_Tom
1
Hi,
i made this really simple Kernel to emulate a deferred light shader:
__global__ void deferredLigthingPassKernel
(
Normal* screenNormals,
Pixel* lightOut,
float intensity,
Color32 lightColor,
Normal lightDirection
)
{
uint i = threadIdx.x + blockIdx.x * blockDim.x;
Normal normal = screenNormals[i];
float light = saturate(dot( normal, -lightDirection ));
lightOut[i] += make_pixel(lightColor) * light * intensity;
}
The strange in this is that the global stores are NEVER coalesced, making an huge hit on performance…
this shouldn’t happen because Pixel is explicitly aligned(16), there aren’t any branches, or any scatter… actually, it’s what the GPU is designed for.
Maybe this is because screenNormals and ligthOut point actually to the same memory?
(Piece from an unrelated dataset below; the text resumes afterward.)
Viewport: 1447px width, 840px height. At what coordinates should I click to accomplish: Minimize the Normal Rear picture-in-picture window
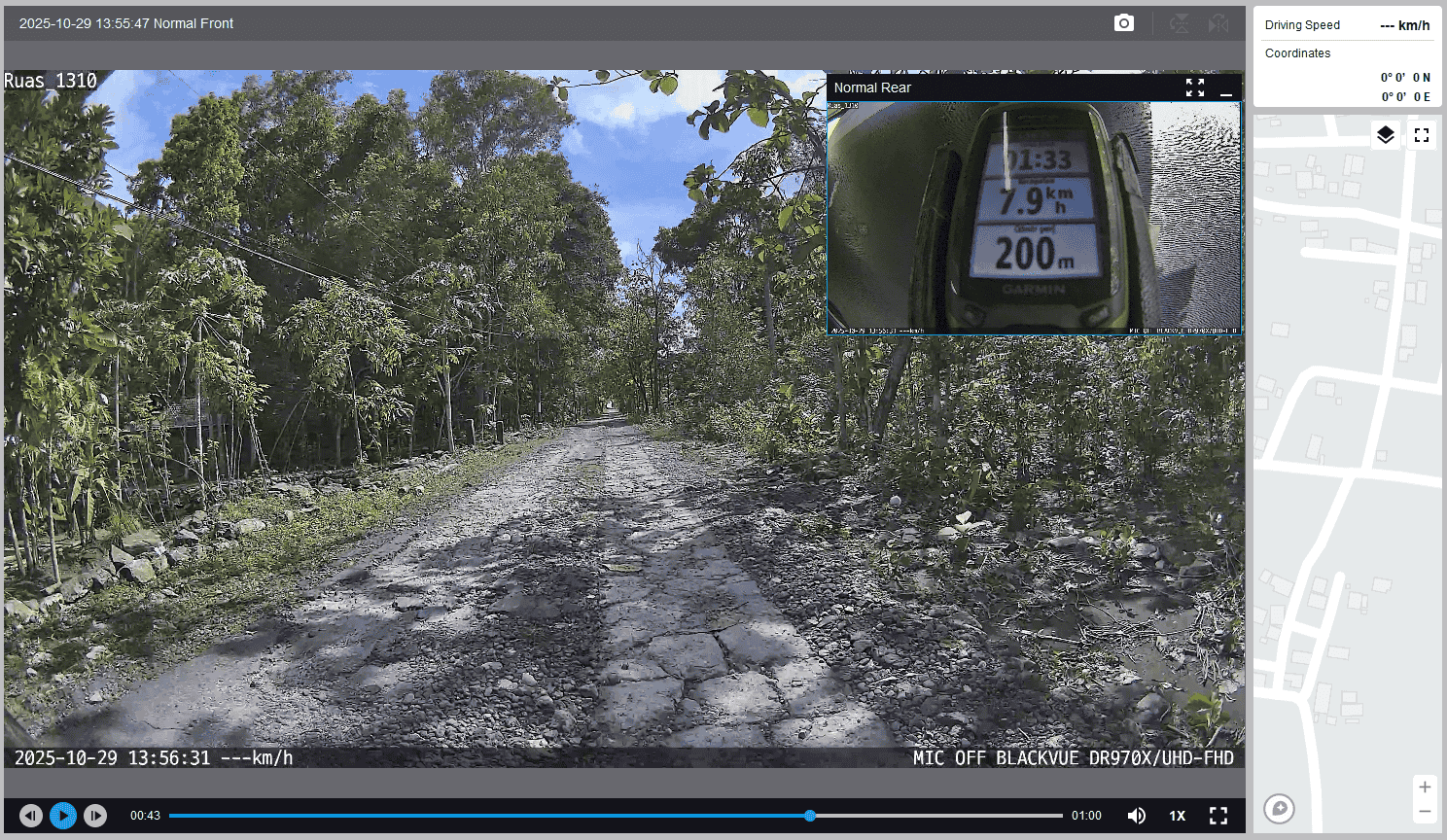1225,88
Difficult to say without knowing the fields of “normal” and “lightout”
_Tom
3
Normal is a typedef of float4; Pixel contains 4 floats so it’s identical to a float4… they should both be aligned-16.
It may be worth trying with two different arrays and running it through the profiler…
_Tom
5
I finally tried with two completely distinct buffers, and the result is still not coalesced.
Here’s the updated code:
__global__ void deferredLigthingPassKernel
(
Normal* screenNormals,
Pixel* lightOut
)
{
uint i = threadIdx.x + blockIdx.x * blockDim.x;
Normal normal = screenNormals[i];
Pixel final = make_pixel(0,0,0,0);
//do light computation for each directional light (always affecting)
#pragma unroll 2
for( uint i = 0; i < directLightNb; ++i)
{
final += directLight[i].diffuse *
saturate(dot( normal, -directLight[i].direction )) *
directLight[i].intensity;
}
__syncthreads();
lightOut[i] = final;
}
As there’s only one gld and only one gst, using the “default” index, i think this HAS to be coalesced.
Also it gives me ~14000 branches, even if the lights are always the same 2 and the loop should be unrolled.
Maybe it’s my 8600GT that can’t do these optimizations?